As the government gradually decentralised administration of Yugoslavia after 1963, Ćosić grew convinced that the Serbian population of the state was imperilled. In May 1968, he gave a celebrated speech to the Fourteenth Plenum of the Central Committee of the Serbian League of Communists, in which he condemned then-current nationalities policy in Yugoslavia. He was especially upset at the regime's inclination to grant greater autonomy to Kosovo and Vojvodina. Thereafter he acted as a dissident. In the 1980s, following the death of Tito, Ćosić helped organize and lead a movement whose original goal was to gain equality for Serbia in the Yugoslav federation, but which rapidly became intense and aggressive. He was especially enthusiastic in his advocacy of the rights of the Serbian and Montenegrin populations of Kosovo. Ćosić is a member of the Serbian Academy of Sciences and Arts, and is considered by many to be its most influential member. While Ćosić has been credited with writing the Memorandum of the Serbian Academy of Sciences and Arts, which appeared in unfinished fashion in the Serbian public in 1986, he in fact was not responsible for its writing. In 1989 he endorsed the leadership of Slobodan Milošević, and two years later he helped raise Radovan Karadžić to the leadership of the Bosnian Serbs. When war broke out in 1991, he supported the Serbian effort.
In 1992, he became the president of Federal Republic of Yugoslavia, which consisted of Serbia and Montenegro.
On Eastern Orthodox Christmas Eve of January 1993, Dobrica Ćosić appeared on Serbian television to warn of demands for “national capitulation” from western governments. “If we don't accept, we are going to be put in a concentration camp and face an attack by the most powerful armies of the world.” These outside forces, he said, are determined to subordinate “the Serbian people to Muslim hegemony.”
Later that year Ćosić turned against Milošević, and was removed from his position for that reason. In 2000, Ćosić publicly joined Otpor, an underground anti-Milošević organization.

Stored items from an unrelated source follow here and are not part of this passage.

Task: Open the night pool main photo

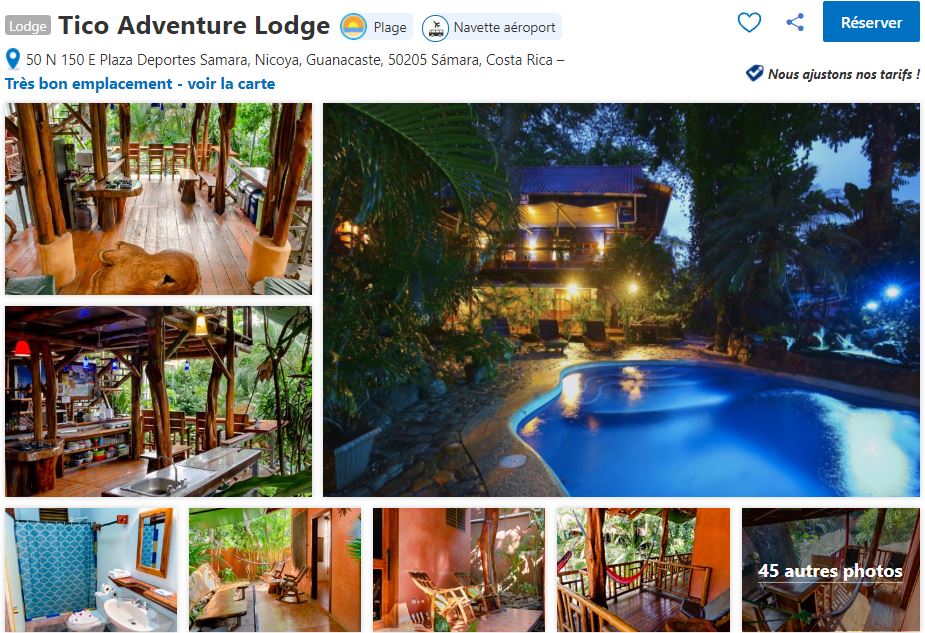Action: pos(621,300)
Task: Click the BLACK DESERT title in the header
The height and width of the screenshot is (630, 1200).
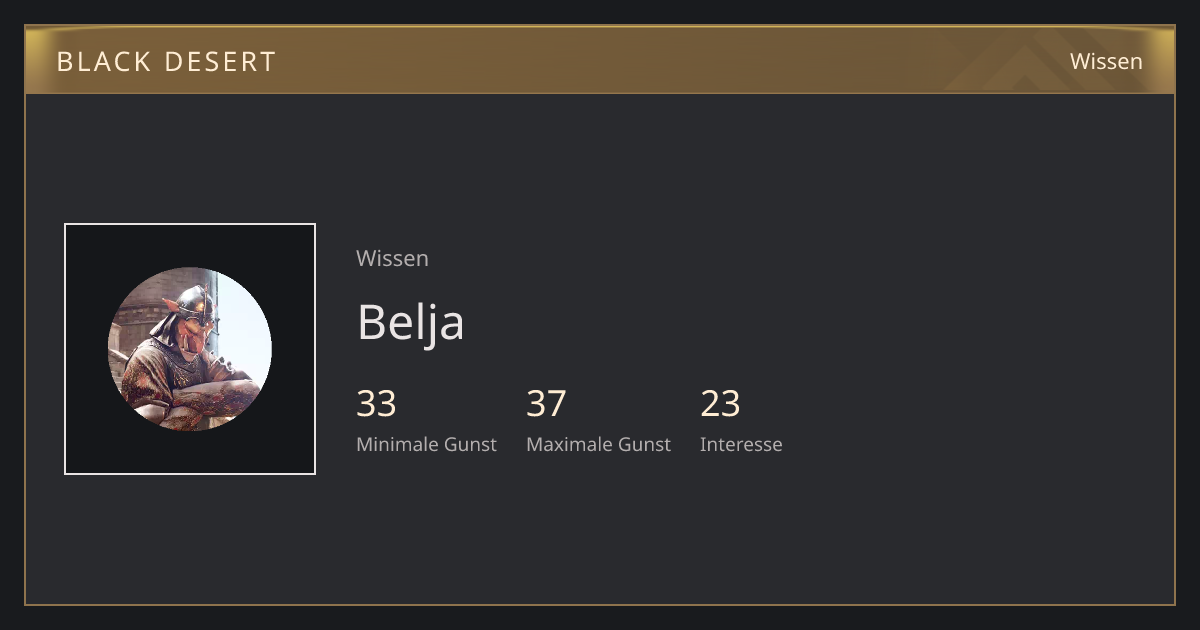Action: 166,62
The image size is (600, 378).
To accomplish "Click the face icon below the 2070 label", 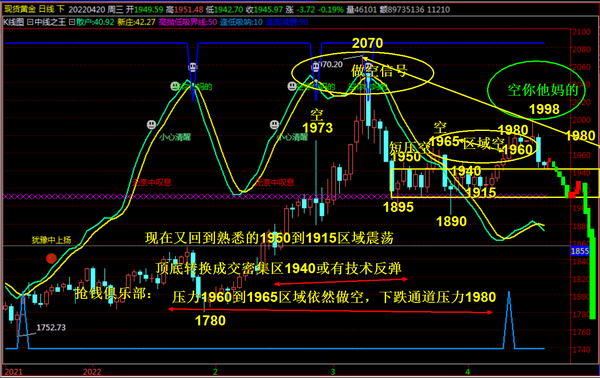I will (x=368, y=69).
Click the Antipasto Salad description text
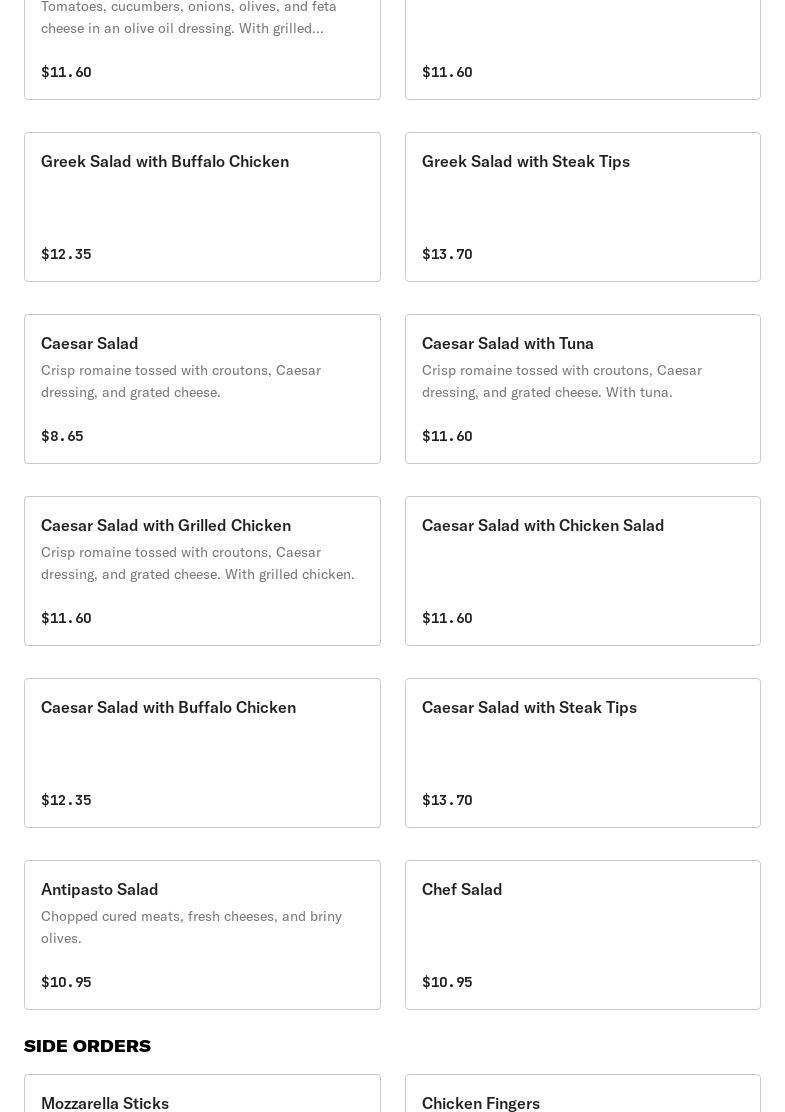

In 2006, Ćosić received support in the press for his proposal for a partition of Kosovo from American essayist and linguist Noam Chomsky. In a  Serbian television interview, Chomsky was asked what the best solution for Kosovo's final status is. He responded:
My feeling has been for a long time that the only realistic solution is one that in fact was offered by the President of Serbia [i.e. Dobrica Cosic, then President of Yugoslavia] I think back round 1993, namely some kind of partition, with the Serbian, by now very few Serbs left but the, what were the Serbian areas being part of Serbia and the rest be what they called "independent" which means it'll join Albania. I just don't see…I didn't see any other feasible solution ten years ago.
This interview sparked a correspondence between the two dissident intellectuals, parts of which were published in the Belgrade magazine NIN.
Ćosić is a prolific writer who twice won the prestigious NIN award for literature.